Tailsitter VTOL Tuning

Tuning a tailsitter is different than tuning a normal SLT (Separate Lift Thrust) or Tilt-Rotor Quadplane. Those QuadPlanes tune very similarly to a Multirotor since the attitude in VTOL is controlled by motor speed/thrust in all axes (the exception being YAW in vectored yaw tilt rotor QuadPlanes).

In most tailsitters, VTOL attitude is usually controlled by some combination of fixed wing control surfaces and, in some configuratons, motor tilt for pitch and yaw. Roll is usually controlled by motor/speed thrust and can be tuned, and even AutoTuned, like a multicopter and follows the normal QuadPlane tuning for that axis. Most of the instructions for tuning setup and phases are the same for Tailsitters, except as described below:

Pitch and Yaw Tuning

For pitch and yaw, control is provided by the fixed wing control surfaces, sometimes in conjunction with motor tilt, depending on type of tailsitter. These axes required a tuning approach more similar to normal fixed wing manual tuning, since the FF (Feed-Forward) component of the PID loop is the primary control path, with P and D PID terms providing disturbance corrections. The tuning process is as follows, starting from the default PID values:

  • First, follow Steps 1 - 4 of the normal QuadPlane Tuning Process Setup.

  • Normally, the vehicle is stable enough with the default PIDs to do a first test hover in QSTABILIZE or QHOVER. Do a short hover flight with logging enabled such that the Harmonic Notch Filters can be setup.
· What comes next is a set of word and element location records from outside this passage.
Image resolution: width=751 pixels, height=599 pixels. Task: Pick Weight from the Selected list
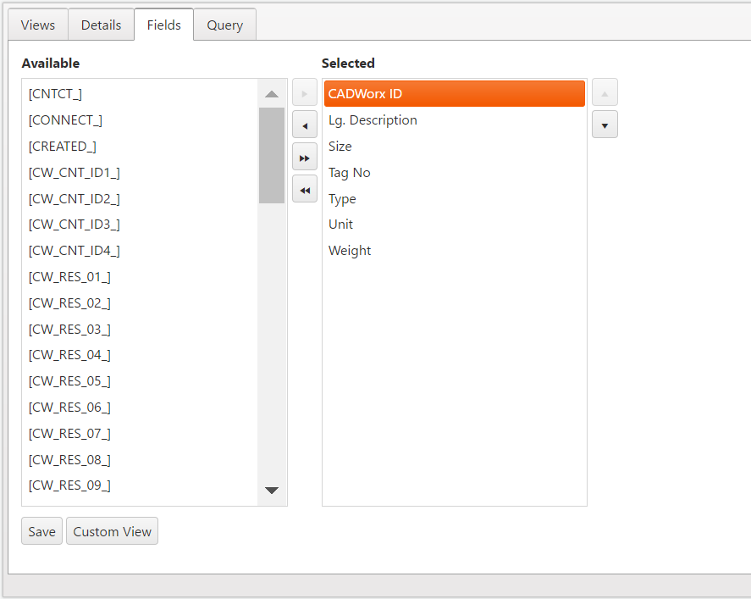pos(350,251)
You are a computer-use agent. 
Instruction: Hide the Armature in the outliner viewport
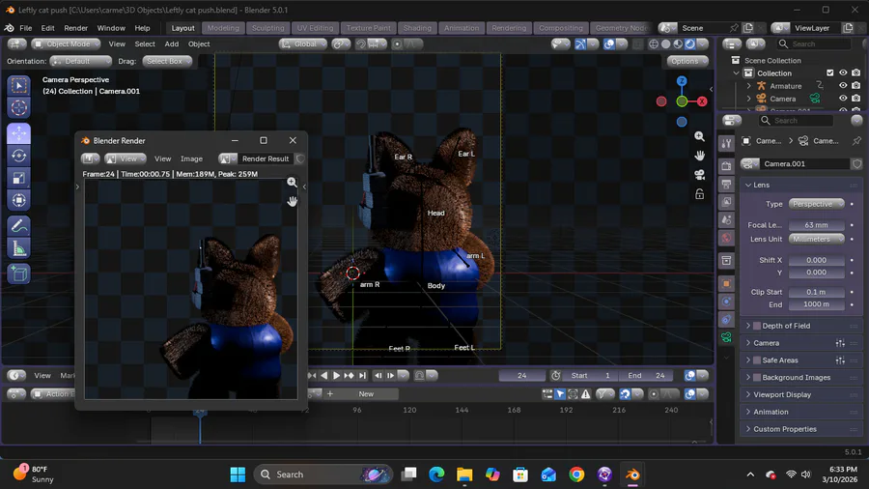pyautogui.click(x=842, y=86)
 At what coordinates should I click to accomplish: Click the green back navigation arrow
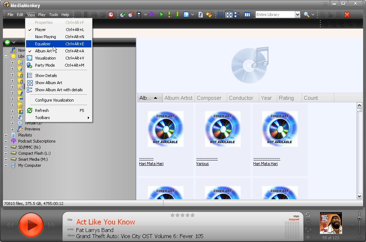tap(7, 42)
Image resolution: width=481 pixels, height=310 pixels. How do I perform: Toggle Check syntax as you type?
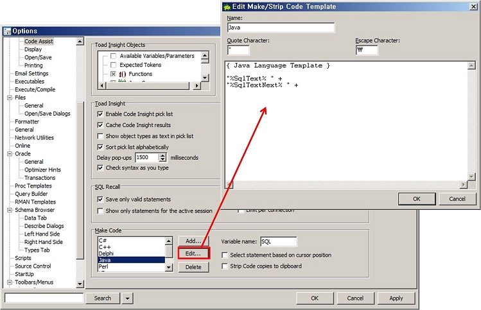click(100, 168)
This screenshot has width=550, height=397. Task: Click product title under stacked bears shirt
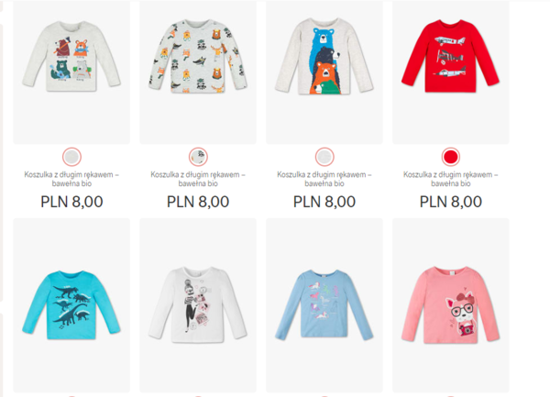pos(325,179)
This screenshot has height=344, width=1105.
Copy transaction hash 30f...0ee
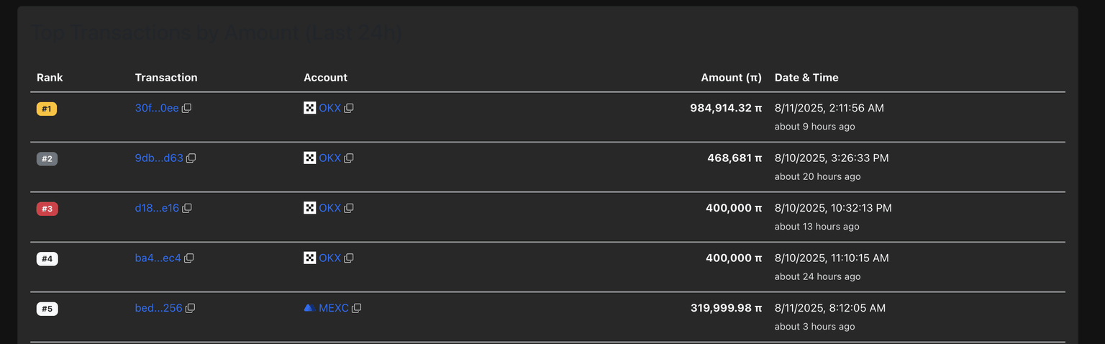[x=186, y=109]
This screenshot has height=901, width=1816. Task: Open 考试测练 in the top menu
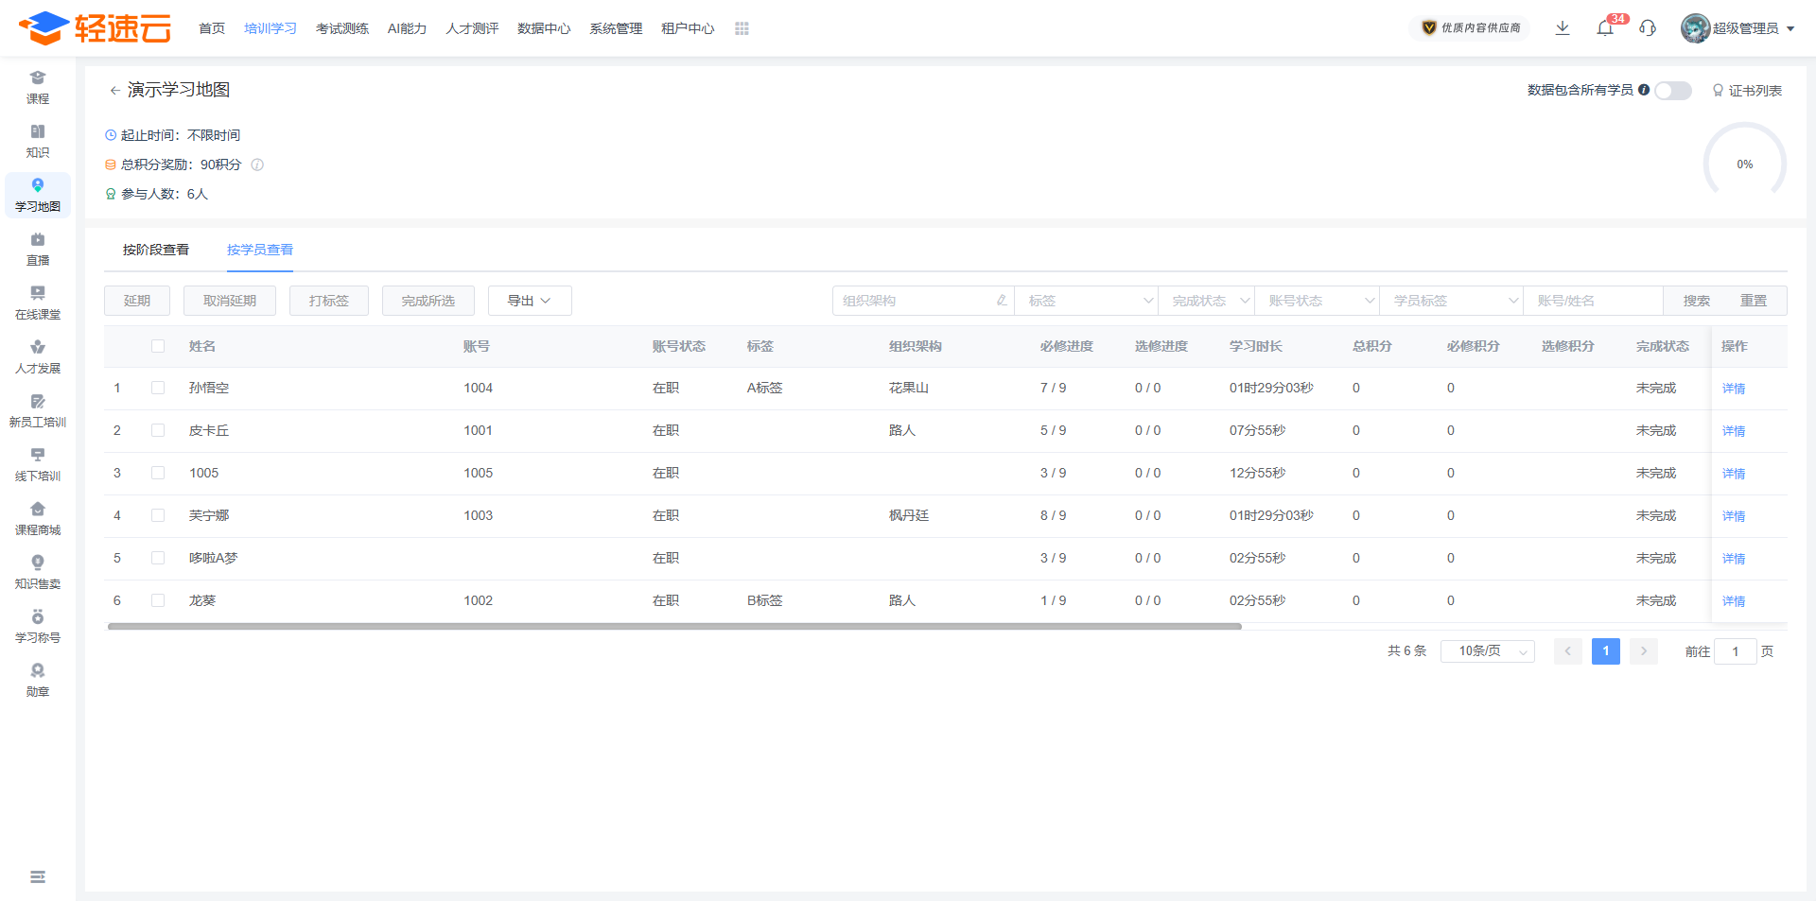(x=342, y=28)
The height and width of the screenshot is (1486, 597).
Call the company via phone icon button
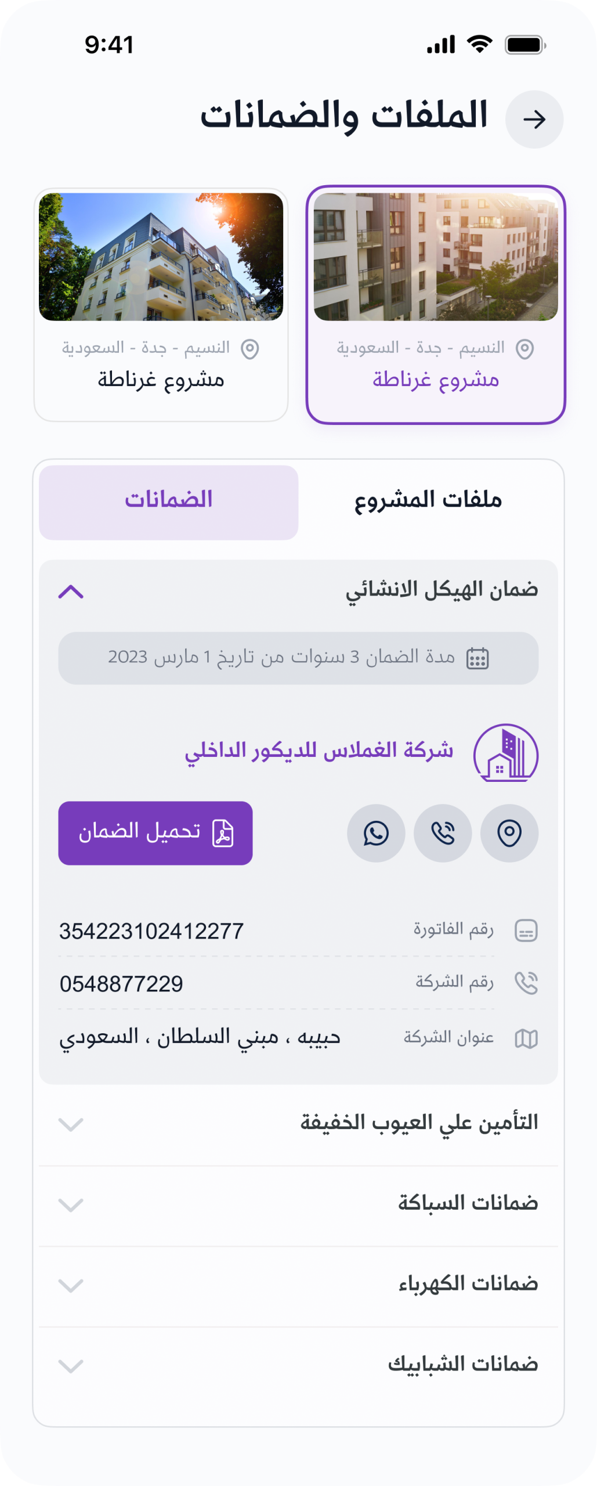point(442,833)
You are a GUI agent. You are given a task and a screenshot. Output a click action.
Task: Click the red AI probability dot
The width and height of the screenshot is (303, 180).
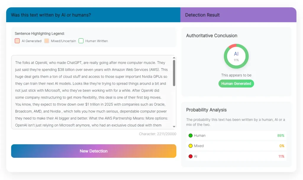pyautogui.click(x=191, y=156)
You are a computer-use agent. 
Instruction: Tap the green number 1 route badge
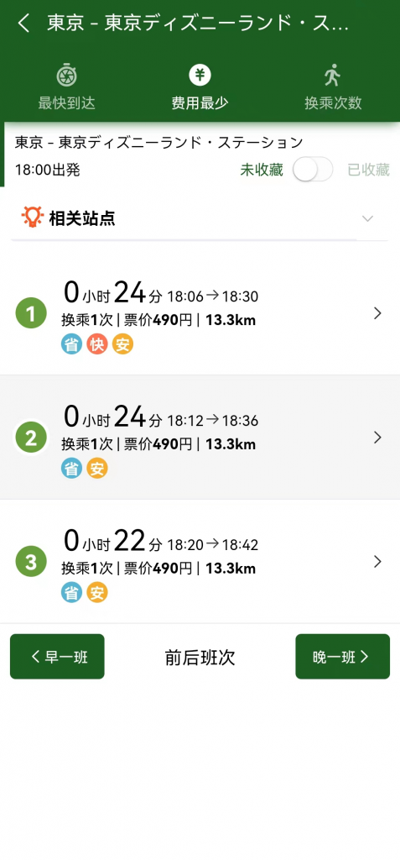coord(31,314)
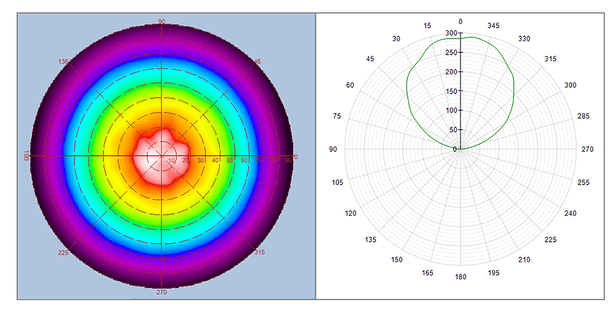The image size is (611, 310).
Task: Click the 270 label at the heatmap bottom
Action: [162, 292]
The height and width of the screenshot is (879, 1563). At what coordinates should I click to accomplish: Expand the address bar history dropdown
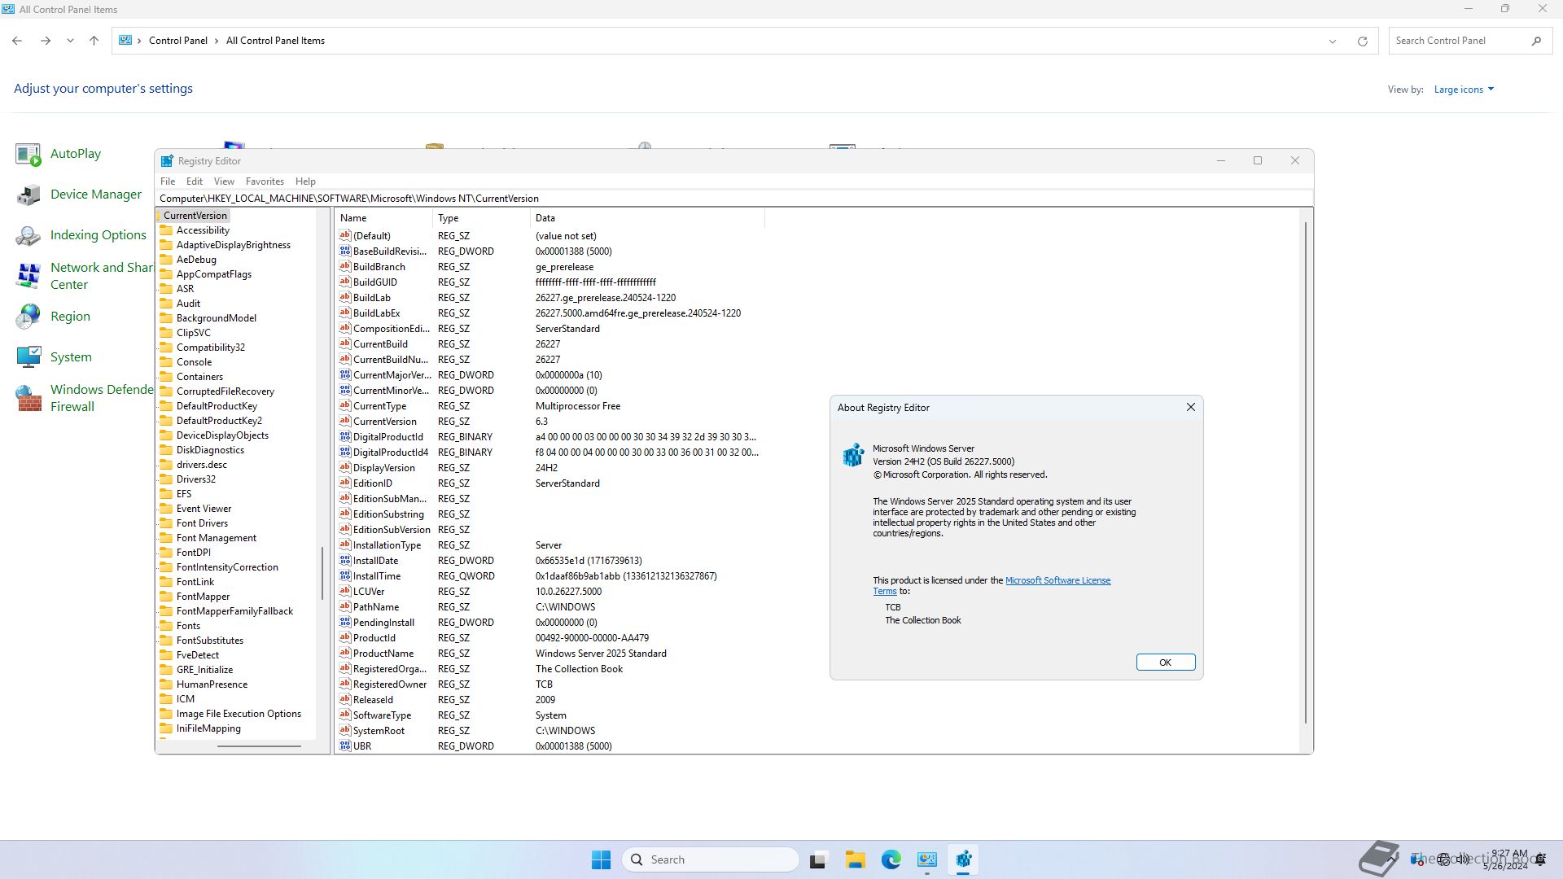[1333, 41]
Its important to remove as much motor noise as possible in order to get a good tune using a throttle based harmonic notch filter.

  • Once the notch filters are set, do another hover flight but briefly do short, but sharp pitch stick movements in both directions. Do not endanger the vehicle, but try to get several short full stick movements to the front and to the back. Do the same for yaw, but you should be able to hold full yaw stick each direction for a second or so, returning to neutral for a second in-between direction reversals.

  • Download the dataflash log for analysis. In order to determine the Q_A_RAT_PIT_FF and Q_A_RAT_YAW_FF terms, use a log analyzer like https://plot.ardupilot.org and setup the following plots on the same scale, using the “Add Expression” button:

X * (PIQP.Act) , where X is 0.2 to start
  • Next adjust the X value above until the magnitudes of both plots are about equal. This will now be value for the Q_A_RAT_PIT_FF term. Set the Q_A_RAT_PIT_I term to equal this.

  • Now do the same for the YAW axis using:

X * (PIQY.Act) , where X is 0.2 to start

Below is an image of this where the X value is adjusted until the two curves are the same amplitude, with a value of x = 0.1. This is then set as the Q_A_RAT_YAW_FF and Q_A_RAT_YAW_I values.

  • Now you can hover again, and begin increasing the Q_A_RAT_PIT_D term, either iteratively, or using Transmitter Based Tuning, until it oscillates and then reduce it to 1/2 to 1/3 that value.

  • Then increase the Q_A_RAT_PIT_P term,, until it oscillates and then reduce it 1/2 to 1/3 that value.

  • Do the same for the YAW axis.

Roll Tuning

This should allow you to get a reasonable tune for Pitch and Yaw. Roll is tuned like STEP 10 for Roll in QuadPlane. Roll axis can even be AutoTuned using QAUTOTUNE, if restricted to only the roll axis using Q_AUTOTUNE_AXES.

Using the Quick Tune LUA Applet

For systems using an autopilot with sufficient memory to run LUA scripts, such as F7 and H7 based controllers, this process has been automated via a LUA Applet for non-Tailsitter class QuadPlanes, which do not use FF PID terms in their tuning. However, it still can be used for Tailsitters on those types of axes.

See the Quick VTOL Tune LUA script.

For each FF dominated axis, proceed as above to determine the FF term and set the I term equal to it. Then the applet can be run since it will not change the I term during the process if the FF term is non-zero.

VTOL Gain Scaling for Redundant Actuators

Some tailsitters have redundant actuators for a given axis. Vectored thrust tailsitters may have both tilting motors for yaw as well as elevons. Copter tailsitters may have fixed wing control surfaces that produce pitch or yaw in addition to the copter style motors. In some cases, it would be desired to have those fixed wing control surfaces provide more attitude control in VTOL than the motors, reducing the thrust/throttle levels needed for that control.

The following parameters allow the adjustment of how much control is produced the fixed wing control surfaces for each axis. Larger values apply more gain to the control surfaces, this will give the overall system more gain so the Q_A_RAT_ pitch and yaw PID gains may have to be reduced. To reduce the response of the motors, one would for example, half the PID P/D/I/FF rate gains and use a control surface scale factor of two. This would result in the control surfaces responding as before but with the motor outputs halved.

Default value is 1, which results in no behavior change from the past. These gains are only active in VTOL modes or under Q assist.